* Exercise prompt: Rewrite the material from the line containing "Viewport: 1430px width, 656px" through the line containing "Action: pos(506,46)", inclusive, switching "Import publications" to "Export publications" and keeping everything else the same.

═════ Data lines ═════

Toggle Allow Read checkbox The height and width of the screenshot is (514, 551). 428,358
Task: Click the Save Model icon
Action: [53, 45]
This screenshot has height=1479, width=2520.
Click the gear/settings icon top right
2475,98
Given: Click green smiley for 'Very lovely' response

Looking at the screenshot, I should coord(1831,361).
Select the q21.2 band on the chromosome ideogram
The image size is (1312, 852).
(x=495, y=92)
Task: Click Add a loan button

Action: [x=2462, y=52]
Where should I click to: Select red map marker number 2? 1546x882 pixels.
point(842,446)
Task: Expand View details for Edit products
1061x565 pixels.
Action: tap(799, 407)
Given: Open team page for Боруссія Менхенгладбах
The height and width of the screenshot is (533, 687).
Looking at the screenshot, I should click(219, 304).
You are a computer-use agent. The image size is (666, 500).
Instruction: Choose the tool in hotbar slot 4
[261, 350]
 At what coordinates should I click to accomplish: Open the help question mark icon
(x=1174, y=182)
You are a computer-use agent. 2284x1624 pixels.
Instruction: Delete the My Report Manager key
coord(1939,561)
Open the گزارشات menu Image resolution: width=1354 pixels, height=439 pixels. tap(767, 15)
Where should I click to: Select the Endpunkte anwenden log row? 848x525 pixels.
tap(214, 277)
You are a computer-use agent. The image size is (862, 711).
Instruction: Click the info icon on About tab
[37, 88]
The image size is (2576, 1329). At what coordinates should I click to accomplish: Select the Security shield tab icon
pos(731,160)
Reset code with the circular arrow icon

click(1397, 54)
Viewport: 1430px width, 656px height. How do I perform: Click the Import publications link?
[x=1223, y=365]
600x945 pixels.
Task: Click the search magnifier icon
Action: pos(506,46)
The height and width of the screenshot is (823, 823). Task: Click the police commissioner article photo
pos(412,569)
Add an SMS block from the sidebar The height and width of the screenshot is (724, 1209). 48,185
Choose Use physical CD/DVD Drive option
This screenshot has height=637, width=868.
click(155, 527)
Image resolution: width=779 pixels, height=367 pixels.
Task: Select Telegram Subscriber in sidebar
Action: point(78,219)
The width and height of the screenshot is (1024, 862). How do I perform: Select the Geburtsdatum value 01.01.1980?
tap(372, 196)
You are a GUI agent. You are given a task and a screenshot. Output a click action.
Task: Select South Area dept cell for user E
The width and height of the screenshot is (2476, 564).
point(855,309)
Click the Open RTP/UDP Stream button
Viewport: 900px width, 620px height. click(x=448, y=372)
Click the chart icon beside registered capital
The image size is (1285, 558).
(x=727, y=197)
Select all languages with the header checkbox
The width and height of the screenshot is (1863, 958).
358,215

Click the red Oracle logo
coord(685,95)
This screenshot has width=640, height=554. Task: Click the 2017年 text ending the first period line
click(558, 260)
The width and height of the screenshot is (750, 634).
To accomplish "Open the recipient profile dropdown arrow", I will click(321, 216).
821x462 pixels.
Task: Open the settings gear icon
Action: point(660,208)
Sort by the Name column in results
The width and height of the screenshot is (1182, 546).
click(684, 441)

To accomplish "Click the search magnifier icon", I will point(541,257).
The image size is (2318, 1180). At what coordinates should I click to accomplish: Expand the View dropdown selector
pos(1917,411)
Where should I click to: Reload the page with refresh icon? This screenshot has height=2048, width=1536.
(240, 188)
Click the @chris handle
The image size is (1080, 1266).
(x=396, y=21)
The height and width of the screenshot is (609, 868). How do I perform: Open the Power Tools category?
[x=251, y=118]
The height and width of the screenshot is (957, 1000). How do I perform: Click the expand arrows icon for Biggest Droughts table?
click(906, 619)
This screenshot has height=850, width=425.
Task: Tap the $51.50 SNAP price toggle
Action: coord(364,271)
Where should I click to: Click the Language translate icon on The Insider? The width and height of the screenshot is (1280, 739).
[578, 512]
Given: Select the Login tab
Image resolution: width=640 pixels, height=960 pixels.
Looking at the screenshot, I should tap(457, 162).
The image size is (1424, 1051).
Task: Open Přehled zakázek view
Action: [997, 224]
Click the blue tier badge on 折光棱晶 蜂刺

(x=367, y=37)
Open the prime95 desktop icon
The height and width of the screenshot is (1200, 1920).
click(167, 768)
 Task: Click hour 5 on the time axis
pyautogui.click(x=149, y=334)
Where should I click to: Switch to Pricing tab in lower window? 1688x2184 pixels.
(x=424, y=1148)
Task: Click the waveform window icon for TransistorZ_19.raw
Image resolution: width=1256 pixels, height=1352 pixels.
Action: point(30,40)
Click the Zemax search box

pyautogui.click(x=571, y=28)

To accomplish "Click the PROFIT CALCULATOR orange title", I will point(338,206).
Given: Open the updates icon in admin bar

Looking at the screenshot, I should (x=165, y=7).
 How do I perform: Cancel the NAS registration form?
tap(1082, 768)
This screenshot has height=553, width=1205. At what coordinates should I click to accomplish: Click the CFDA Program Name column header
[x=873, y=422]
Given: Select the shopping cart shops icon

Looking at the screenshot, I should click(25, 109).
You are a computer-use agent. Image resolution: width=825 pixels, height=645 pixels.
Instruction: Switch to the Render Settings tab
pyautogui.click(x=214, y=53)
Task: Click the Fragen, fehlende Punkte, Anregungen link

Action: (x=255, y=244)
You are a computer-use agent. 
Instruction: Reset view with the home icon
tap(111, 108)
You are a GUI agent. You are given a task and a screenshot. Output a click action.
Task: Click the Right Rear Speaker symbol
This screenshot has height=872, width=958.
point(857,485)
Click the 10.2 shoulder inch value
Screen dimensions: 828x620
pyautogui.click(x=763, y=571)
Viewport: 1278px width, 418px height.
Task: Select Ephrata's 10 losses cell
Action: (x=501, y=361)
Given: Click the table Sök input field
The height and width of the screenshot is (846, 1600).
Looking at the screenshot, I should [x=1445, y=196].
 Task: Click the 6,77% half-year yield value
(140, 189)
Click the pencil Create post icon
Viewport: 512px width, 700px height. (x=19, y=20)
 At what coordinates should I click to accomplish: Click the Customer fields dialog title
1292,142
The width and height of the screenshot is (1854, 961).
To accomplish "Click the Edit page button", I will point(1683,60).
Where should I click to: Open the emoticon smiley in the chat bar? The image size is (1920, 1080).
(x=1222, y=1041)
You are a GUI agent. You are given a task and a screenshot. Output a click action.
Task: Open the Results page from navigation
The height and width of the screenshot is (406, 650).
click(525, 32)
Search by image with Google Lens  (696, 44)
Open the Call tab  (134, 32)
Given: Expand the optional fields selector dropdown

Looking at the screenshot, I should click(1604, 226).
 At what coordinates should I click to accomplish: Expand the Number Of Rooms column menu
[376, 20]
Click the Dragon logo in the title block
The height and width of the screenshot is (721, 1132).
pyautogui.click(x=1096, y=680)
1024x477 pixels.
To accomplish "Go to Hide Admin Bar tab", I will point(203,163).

═════

* Result of this exercise:
Viewport: 1430px width, 656px height. How do I perform: Click the Export publications link?
[x=1223, y=365]
600x945 pixels.
Task: Click the search magnifier icon
Action: pos(506,46)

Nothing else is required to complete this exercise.